Monday, August 16, 2021

Meetings Do Not Have to be Awful


This blog has covered the basics of user stories, spikes, and dependency management.  Each of these skills is necessary to be a good product owner, and scrum masters need to be familiar with them if they are going to coach their teams to success.  I believe that well-written user stories and an adequately managed backlog will make the development process smoother.  It will also make the development team deliver value to customers at a more steady pace.  However, even the best backlog and well-written stories will create questions and confusion, particularly on teams that are not co-located or segregated into silos.  It is a situation where a coach needs to step in and facilitate delivery.  

A common joke in the business world is that you can avoid a business meeting if people learned how to send comprehensible e-mails to one another.  The truth is communication by e-mail is often the least effective way to collaborate on a complex task.  Tools like Slack and Microsoft teams are popular because they provide instant gratification of text and instant messaging.  Video conferencing tools like Zoom and Google Hangouts offer the illusion of being in the same physical space to allow people to solve problems.  These collaboration tools are not perfect, but as more people work from home, these tools are necessary to enable people to work together.  

The global economy is complicated, and the systems which keep it going require more expertise than one person can acquire. Hence, meetings are a necessary evil of the contemporary business world.  Since we spend so much time in meetings, it is up to agile professionals to make sure those meetings are productive.  I wanted to share a few tips to make those meetings more bearable for everyone involved.  

First, a meeting should only include the bare minimum of people needed to decide to get work done.  It is similar to the two-pizza rule which Amazon made famous.  Thus, if you are having issues with data in a database causing errors in a restful web service when you gather people together for a meeting, have representatives from each team who can do the work attend.  Have team members work together to fix a problem collectively rather than write up a defect and have it vanish in the product backlog.  I was borrowing heavily from the notion of mob programming because of lingering problems with differing priorities.  When you bring people together and give them apparent issues to solve, it creates a focus level that allows others to solve problems. 

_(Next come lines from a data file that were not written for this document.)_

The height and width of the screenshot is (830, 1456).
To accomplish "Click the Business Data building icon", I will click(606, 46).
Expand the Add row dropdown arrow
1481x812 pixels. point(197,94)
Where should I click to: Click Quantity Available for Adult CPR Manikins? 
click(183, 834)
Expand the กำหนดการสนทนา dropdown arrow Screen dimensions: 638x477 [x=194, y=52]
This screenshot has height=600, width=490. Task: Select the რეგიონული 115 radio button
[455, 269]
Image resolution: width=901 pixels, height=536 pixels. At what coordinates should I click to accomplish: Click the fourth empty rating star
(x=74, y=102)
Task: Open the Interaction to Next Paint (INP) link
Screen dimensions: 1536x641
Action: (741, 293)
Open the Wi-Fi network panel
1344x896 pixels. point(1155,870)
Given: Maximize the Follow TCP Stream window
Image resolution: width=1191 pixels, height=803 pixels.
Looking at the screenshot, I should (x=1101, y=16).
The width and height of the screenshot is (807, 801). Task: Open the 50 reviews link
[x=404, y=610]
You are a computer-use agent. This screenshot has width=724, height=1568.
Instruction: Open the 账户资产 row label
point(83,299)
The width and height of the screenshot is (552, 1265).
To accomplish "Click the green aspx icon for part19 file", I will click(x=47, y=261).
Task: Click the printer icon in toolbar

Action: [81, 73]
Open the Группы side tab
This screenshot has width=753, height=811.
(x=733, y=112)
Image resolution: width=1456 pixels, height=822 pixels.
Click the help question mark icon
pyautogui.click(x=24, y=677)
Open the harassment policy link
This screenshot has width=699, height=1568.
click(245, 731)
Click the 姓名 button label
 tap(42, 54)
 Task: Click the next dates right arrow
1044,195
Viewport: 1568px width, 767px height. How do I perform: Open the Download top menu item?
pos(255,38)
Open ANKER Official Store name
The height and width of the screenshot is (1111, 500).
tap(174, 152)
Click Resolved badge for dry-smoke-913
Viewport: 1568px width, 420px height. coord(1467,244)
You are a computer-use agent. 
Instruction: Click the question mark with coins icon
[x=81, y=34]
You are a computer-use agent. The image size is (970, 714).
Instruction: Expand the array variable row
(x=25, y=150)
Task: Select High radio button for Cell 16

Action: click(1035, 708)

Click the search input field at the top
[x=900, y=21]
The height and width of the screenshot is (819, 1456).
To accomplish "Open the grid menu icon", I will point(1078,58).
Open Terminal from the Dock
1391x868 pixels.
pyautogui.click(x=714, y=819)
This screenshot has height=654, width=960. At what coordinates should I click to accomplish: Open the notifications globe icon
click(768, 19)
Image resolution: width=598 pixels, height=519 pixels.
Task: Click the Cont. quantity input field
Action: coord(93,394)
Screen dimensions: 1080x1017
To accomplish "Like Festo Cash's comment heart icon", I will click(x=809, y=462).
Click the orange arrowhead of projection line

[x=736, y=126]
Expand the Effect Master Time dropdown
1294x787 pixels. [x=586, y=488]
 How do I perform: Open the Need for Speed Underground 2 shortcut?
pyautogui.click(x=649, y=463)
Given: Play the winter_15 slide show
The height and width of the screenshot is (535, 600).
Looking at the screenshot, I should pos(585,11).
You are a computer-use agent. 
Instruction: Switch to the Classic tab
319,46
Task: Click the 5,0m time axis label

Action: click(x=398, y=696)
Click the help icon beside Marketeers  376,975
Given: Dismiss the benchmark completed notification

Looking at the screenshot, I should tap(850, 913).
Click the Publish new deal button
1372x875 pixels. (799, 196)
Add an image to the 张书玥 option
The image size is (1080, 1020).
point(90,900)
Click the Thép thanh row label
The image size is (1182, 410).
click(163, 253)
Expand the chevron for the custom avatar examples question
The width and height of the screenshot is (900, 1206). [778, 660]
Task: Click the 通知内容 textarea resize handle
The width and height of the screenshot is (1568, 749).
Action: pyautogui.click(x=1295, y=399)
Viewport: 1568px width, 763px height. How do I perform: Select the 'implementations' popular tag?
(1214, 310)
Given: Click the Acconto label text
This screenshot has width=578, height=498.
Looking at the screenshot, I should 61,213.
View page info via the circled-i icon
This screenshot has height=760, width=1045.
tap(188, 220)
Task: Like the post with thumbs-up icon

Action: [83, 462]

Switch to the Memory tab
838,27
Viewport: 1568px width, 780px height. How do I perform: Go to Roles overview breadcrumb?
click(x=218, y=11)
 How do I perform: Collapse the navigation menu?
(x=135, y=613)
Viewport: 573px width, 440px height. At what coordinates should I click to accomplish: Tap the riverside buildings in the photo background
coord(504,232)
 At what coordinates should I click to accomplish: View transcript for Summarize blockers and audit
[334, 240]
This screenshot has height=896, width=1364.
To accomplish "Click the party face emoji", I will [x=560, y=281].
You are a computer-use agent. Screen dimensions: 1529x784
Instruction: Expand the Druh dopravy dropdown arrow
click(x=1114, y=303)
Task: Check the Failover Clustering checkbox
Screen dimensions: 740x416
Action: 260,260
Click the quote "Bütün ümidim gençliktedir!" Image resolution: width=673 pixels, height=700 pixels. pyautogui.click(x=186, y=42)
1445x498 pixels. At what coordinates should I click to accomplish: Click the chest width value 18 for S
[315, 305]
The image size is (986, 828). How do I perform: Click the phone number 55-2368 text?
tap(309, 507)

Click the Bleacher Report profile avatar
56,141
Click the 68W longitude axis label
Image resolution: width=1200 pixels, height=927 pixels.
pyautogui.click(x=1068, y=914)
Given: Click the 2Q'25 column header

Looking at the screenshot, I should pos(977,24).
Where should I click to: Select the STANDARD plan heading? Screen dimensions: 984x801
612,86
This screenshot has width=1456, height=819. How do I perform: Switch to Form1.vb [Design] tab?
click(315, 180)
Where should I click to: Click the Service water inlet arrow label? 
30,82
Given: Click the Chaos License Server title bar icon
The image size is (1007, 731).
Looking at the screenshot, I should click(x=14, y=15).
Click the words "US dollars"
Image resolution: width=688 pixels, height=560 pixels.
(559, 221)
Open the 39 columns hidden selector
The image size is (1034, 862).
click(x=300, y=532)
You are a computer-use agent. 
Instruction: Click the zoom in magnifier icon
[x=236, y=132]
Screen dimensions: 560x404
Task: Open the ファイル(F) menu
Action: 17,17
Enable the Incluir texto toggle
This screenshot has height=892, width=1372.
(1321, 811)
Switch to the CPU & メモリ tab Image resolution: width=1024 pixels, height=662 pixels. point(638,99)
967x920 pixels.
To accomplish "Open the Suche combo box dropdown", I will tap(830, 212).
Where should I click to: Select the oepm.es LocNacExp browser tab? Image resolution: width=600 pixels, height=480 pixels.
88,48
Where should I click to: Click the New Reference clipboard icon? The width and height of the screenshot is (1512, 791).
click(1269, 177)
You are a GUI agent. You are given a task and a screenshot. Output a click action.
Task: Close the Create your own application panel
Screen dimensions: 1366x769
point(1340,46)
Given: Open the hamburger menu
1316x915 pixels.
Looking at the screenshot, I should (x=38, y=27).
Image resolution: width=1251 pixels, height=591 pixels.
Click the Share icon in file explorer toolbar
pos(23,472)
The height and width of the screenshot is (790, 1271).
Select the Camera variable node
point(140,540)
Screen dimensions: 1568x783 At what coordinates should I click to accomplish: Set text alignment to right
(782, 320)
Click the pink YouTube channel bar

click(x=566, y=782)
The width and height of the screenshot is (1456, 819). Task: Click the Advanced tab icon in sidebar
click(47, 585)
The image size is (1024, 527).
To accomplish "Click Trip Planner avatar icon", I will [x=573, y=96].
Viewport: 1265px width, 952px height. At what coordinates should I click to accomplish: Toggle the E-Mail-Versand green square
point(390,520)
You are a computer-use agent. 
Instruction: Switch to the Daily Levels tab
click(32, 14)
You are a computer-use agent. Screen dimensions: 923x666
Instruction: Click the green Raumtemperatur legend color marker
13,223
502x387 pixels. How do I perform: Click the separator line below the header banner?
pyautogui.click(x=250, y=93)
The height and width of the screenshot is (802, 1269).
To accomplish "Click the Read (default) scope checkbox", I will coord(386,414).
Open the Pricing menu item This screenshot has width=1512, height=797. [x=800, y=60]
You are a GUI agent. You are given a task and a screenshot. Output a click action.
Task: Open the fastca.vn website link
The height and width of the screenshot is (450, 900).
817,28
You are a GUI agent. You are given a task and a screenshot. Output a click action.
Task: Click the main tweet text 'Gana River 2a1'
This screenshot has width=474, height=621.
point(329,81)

Next, each meeting should have a simple goal.  If the team stays focused on that goal, the team will be more productive.   For instance, if the team needs to decide, any other discussion outside of the need to make a decision is wasted.  If a meeting is necessary for information gathering and consensus, then the forum's focus is different.  Keep the goal simple and make sure everyone knows what that goal is so the team can accomplish it. 

Finally, tune out distractions and focus during the meeting.  It is difficult to ask others, so lead by example by turning on your camera, putting away your phone, and avoiding muti-tasking.  Keeping the team focused will make the meeting go by faster.  Limiting distractions will also allow the team to concentrate on the meeting's primary goal, which should be part of each meeting agenda. 

One of the vital principles of agile is that face-to-face communication is the preferred means of exchanging information.  Meetings with the bare minimum of people, a clear goal, and few distractions are ideal for this principle.  The proper facilitation of meetings will make them less awful.  It will also help break down the silos which make your organization less agile.